Billy Farrell

Personal information
- Place of birth: Ireland
- Position: Centre forward

Senior career*
- Years: Team / Apps / (Gls)
- 192x–1926: Shamrock Rovers /  / (58)

International career
- 1925–1926: League of Ireland XI / 3 / (1)

= Billy Farrell (footballer) =

Irish footballer

Billy Farrell was an Irish association footballer who played for Shamrock Rovers and the League of Ireland XI during the 1920s. Farrell was a prominent member of the Rovers team that won the treble in 1924–25 and was top goalscorer in the League of Ireland on two successive seasons. He remains one of Rovers all-time leading goalscorers. Farrell was a highly regarded player, keeping a young Jimmy Dunne out of the Rovers first team.

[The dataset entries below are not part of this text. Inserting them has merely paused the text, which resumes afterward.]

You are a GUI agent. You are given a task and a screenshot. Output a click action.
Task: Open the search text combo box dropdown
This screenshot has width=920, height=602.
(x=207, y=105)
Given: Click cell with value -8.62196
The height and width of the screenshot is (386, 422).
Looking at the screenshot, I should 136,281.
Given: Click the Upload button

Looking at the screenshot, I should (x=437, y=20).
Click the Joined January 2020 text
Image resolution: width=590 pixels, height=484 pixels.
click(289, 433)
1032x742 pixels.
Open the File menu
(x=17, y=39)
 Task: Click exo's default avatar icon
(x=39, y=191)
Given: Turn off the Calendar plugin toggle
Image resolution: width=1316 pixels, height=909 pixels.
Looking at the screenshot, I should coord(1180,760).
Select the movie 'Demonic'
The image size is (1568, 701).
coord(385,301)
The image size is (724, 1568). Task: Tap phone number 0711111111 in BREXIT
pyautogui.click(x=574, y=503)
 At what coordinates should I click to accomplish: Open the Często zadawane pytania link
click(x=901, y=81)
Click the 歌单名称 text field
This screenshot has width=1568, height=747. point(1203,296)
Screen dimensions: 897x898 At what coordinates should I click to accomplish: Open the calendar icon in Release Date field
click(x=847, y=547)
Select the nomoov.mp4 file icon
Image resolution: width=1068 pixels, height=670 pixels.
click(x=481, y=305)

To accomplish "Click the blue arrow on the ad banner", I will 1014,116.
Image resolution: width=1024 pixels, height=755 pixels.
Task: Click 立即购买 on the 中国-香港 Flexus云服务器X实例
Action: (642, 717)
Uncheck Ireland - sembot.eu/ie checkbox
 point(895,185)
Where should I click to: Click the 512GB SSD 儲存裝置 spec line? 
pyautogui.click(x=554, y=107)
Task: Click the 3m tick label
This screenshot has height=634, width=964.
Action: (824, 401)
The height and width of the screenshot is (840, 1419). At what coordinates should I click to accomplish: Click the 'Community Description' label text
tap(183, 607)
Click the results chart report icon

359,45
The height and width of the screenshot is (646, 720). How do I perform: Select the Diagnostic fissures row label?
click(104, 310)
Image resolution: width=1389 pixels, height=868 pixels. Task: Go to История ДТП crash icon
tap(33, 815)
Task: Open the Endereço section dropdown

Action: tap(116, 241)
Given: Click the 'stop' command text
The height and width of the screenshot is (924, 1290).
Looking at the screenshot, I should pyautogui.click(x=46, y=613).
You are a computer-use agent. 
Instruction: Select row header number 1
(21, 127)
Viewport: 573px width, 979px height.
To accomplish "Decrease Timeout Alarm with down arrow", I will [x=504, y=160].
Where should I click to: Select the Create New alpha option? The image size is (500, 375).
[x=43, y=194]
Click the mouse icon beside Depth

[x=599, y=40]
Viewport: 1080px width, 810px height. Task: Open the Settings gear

During the summer of 1926 Farrell suffered a broken thigh following a motor cycle accident and this subsequently ended his career.

==Playing career==

===Shamrock Rovers===
Together with Bob Fullam, John Fagan and John Joe Flood, Farrell was part of a legendary Shamrock Rovers forward-line known as the "Four F's". Farrell and Fullam formed a particularly strong partnership. In the 1924–25 League of Ireland season they scored 25 and 20 goals respectively. Farrell finished the season as top goalscorer and Rovers went on to win a treble, by also winning the League of Ireland Shield and the FAI Cup. In 1925–26, Farrell was again the league topscorer this time scoring 24 goals. He also scored in the 1925–26 FAI Cup final against Fordsons but Rovers lost 3–2.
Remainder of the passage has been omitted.